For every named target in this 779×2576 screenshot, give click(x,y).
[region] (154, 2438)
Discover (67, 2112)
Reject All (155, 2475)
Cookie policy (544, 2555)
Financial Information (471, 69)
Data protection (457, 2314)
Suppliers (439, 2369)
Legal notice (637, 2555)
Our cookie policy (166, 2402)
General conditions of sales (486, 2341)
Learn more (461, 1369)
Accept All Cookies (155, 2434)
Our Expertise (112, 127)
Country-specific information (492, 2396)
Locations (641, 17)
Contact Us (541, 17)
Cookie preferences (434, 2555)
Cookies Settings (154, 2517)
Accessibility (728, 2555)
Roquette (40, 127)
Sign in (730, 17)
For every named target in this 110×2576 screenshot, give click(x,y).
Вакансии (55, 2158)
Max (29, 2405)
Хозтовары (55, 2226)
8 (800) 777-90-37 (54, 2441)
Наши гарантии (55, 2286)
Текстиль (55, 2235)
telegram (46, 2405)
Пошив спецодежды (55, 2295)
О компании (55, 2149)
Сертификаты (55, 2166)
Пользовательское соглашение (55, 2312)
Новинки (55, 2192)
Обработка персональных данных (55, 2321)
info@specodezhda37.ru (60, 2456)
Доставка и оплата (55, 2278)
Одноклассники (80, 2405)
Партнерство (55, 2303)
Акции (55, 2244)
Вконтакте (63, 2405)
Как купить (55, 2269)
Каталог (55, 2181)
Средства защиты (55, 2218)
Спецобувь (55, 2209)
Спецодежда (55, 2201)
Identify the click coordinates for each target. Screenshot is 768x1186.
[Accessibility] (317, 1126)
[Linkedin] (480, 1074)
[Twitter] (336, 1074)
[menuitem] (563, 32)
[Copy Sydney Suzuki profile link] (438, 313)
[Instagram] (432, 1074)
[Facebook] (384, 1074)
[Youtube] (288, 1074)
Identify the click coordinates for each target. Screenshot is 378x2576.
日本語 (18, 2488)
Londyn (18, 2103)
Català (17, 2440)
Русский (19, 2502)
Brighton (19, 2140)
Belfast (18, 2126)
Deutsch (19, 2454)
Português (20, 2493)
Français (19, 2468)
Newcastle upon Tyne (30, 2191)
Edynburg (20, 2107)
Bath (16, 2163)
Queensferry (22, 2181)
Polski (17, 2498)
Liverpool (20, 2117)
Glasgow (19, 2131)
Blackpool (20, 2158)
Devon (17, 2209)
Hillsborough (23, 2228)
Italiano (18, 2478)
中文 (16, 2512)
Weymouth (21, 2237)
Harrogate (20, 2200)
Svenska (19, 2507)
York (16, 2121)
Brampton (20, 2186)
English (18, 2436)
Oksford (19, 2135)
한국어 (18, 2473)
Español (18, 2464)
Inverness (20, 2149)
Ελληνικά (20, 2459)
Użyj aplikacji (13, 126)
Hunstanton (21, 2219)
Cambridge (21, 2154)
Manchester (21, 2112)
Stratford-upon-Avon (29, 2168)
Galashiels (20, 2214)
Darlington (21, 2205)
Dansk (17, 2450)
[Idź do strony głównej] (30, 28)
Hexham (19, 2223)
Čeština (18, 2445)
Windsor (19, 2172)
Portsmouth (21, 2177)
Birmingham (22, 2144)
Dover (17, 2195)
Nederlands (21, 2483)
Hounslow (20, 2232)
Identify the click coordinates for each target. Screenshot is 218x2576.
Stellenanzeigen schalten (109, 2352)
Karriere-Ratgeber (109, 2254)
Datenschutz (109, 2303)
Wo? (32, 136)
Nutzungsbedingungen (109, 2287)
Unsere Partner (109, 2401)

WHAT IS REQUIRED —
Set down exactly the lines from the start of the records to the line with "Contact Us (541, 17)". Include that line, and add nothing more.

EXERCISE ANSWER —
For every named target in this 779×2576 screenshot, give click(x,y).
[region] (154, 2438)
Discover (67, 2112)
Reject All (155, 2475)
Cookie policy (544, 2555)
Financial Information (471, 69)
Data protection (457, 2314)
Suppliers (439, 2369)
Legal notice (637, 2555)
Our cookie policy (166, 2402)
General conditions of sales (486, 2341)
Learn more (461, 1369)
Accept All Cookies (155, 2434)
Our Expertise (112, 127)
Country-specific information (492, 2396)
Locations (641, 17)
Contact Us (541, 17)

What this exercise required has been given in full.